## Task requirements
What is needed is an exact copy of the lines from the one containing "This screenshot has width=991, height=849." through the final line of the material below.

Entries supplied: Begin

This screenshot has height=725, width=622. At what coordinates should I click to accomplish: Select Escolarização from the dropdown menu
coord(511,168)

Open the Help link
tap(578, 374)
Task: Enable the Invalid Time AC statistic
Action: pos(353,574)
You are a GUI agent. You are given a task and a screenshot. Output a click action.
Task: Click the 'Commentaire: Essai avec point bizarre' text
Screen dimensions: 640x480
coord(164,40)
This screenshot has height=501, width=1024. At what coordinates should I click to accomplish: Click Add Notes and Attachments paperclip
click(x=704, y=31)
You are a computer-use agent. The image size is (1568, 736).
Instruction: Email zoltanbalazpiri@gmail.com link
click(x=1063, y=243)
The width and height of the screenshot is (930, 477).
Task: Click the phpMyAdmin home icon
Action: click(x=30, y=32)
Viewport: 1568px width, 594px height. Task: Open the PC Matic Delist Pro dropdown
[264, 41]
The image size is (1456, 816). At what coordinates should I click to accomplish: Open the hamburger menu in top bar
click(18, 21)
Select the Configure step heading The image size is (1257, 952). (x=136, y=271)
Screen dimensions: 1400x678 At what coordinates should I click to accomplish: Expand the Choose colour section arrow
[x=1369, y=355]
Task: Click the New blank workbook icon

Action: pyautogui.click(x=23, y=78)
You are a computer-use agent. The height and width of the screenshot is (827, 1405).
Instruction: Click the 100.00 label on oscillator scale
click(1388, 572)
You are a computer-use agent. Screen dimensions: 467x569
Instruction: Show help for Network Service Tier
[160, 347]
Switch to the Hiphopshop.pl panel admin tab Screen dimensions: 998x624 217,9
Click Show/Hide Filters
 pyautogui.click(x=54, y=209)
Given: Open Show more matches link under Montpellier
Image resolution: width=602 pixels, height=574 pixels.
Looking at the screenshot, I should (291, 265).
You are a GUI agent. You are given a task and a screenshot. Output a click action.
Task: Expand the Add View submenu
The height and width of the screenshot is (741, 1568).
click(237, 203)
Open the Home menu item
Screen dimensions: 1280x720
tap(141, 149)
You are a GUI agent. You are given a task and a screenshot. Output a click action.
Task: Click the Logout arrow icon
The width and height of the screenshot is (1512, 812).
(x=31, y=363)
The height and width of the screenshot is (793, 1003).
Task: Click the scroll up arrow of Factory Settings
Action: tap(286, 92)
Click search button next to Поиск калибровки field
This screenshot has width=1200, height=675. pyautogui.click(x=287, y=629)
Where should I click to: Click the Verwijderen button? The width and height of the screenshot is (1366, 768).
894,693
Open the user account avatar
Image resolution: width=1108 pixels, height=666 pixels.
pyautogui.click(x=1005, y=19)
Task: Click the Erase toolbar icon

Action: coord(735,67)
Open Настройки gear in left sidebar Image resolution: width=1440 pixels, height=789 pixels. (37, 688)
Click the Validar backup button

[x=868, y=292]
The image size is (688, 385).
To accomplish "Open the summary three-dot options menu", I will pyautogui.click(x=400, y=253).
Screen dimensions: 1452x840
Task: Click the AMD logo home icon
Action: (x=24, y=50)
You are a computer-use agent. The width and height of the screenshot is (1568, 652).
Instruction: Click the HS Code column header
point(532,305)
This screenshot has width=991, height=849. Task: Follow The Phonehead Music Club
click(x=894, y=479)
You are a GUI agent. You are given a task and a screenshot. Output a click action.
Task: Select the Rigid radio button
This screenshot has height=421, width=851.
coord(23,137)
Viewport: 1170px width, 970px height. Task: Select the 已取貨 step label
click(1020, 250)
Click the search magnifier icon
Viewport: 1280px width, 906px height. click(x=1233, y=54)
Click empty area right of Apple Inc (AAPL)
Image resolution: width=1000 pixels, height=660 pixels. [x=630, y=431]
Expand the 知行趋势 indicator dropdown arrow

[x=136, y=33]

Entries supplied: End

## Task solution
This screenshot has width=991, height=849. Task: Follow The Phonehead Music Club
click(x=894, y=479)
You are a GUI agent. You are given a task and a screenshot. Output a click action.
Task: Select the Rigid radio button
This screenshot has height=421, width=851.
coord(23,137)
Viewport: 1170px width, 970px height. Task: Select the 已取貨 step label
click(1020, 250)
Click the search magnifier icon
Viewport: 1280px width, 906px height. click(x=1233, y=54)
Click empty area right of Apple Inc (AAPL)
Image resolution: width=1000 pixels, height=660 pixels. [x=630, y=431]
Expand the 知行趋势 indicator dropdown arrow

[x=136, y=33]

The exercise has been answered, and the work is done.